In the passage above quoted from the transcript, at Tr. 60 the transcript reads: "I think I would." From the context and from my own recollection, I believe the reporter omitted the important word "don't" from the answer as given. I have accordingly inserted the word "don't" in brackets to reflect the insertion.

It would seem to be a simple matter to avoid, in the seven actions other than that at bar, any later allowances for counsel fees which fail to take into consideration the allowance now to be made in this action and the hours on which it is based. All eight actions are, and presumably will continue to be, assigned to the same judge of this Court, either to me or to my successor. Moreover, the professional and personal integrity of counsel is, of course, a reassurance that full disclosure of this allowance will be made in later applications for allowances in related actions.

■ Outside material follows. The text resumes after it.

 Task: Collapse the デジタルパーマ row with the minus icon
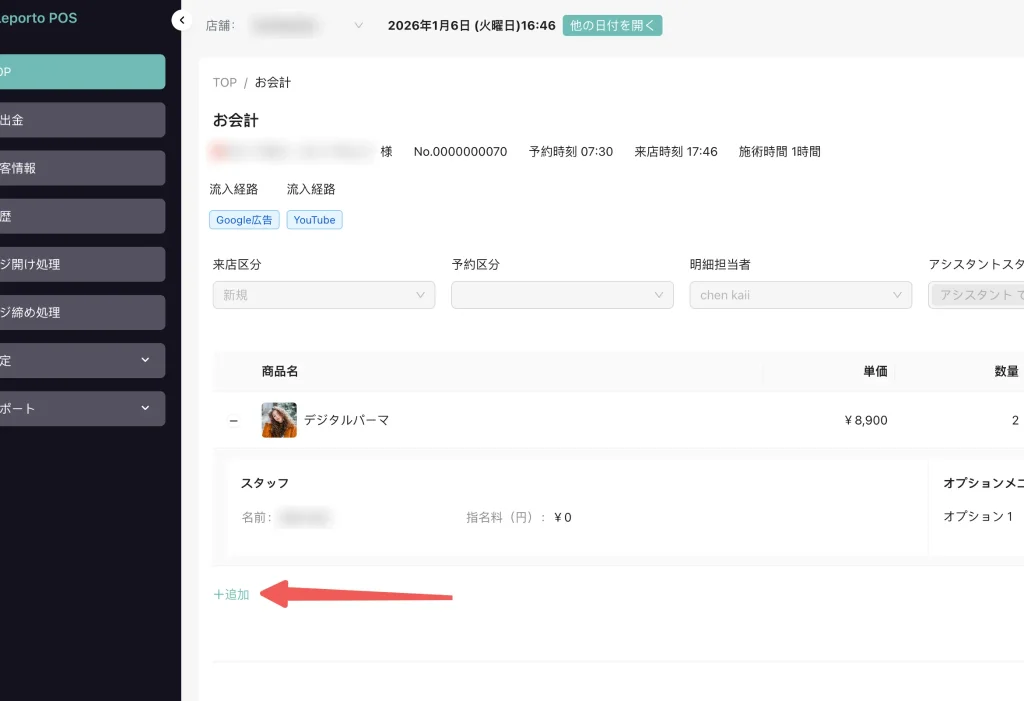click(x=234, y=421)
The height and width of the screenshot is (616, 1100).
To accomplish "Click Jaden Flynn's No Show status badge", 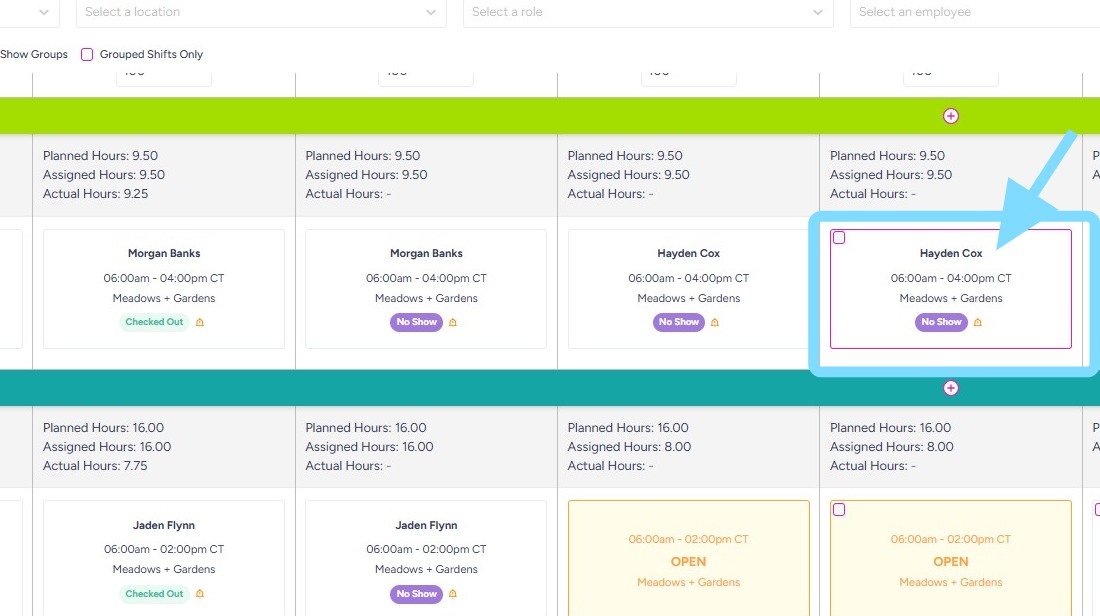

The testimony of Razzano and the documents admitted through him show the amount claimed here for an attorney's fee.

No claim is made for any services rendered before February 20, 1985. This is explained for defendants as follows (Memorandum, p. 3; emphasis in original):

In view of the Court's ruling on attorneys fees with respect to the "Gizmo" copyright prior to February 20, 1985 defendants have elected not to claim any attorneys fees or costs prior to that date. (Defendants were awarded attorney's fees with respect to the "Stripe" copyright prior to February 20, 1985 since there was never any evidence of an infringement of the "Stripe" copyright 677 F. Supp. at 771). Thus, the Court determination to exclude certain hours spent on issues where defendants did not ultimately prevail takes into consideration "the relationship between the amount of fee awarded and the results obtained." Hensley, 461 U.S. at 437, 103 S.Ct. at 1941.

The claim is in summary form on Exhibit III, admitted without objection (Tr. 19). The amounts claimed for services, and for disbursements of CMS, are as follows:

CMS services $28,239.75 CMS disbursements 2,433.86 Killerlane services 7,825.00 _____________ $38,498.61

As noted, CMS did not separate time spent or time billed between the eight actions; Killerlane was considered as their client for billing purposes. Killerlane himself billed each client on account separately, sending two bills to each. No bill has been sent by Killerlane to any client since "prior to October of 1986" (Tr. 125).

It must be determined how many hours were spent by CMS and properly attributable to the Dae Rim defendants either directly or under the principle discussed above in section 7. We must look to the testimony of Razzano and the documents admitted in evidence through him.

The documentary exhibits, admitted without objection, included copies of the following CMS internal time and expense records which reflect services performed by CMS and necessary expenses incurred in the defense of all eight defendants. These exhibits include a detailed description of the services performed and expenses incurred:

EEE 1 — the CMS computer records covering the period from March 1985 through February 1988
EEE 2 — the CMS handwritten records for March 1988

Based upon these contemporaneously kept records and utilizing the previously stated principle of attribution, Razzano prepared various summary statements of the time spent for services performed by CMS which Razzano attributed to the defense of the Dae Rim defendants and the charges for which aggregate the $28,239.75 item in the claim here made (as later explained, I find this total to be mathematically incorrect, but it will be used):

AAA 1 — listing of CMS services by months

BBB 1 — listing of CMS services by individual

CCC 1 — listing of CMS services by type

Additionally, a summary of CMS disbursements was received in evidence without objection as Ex. JJJ (Tr. 58, 59).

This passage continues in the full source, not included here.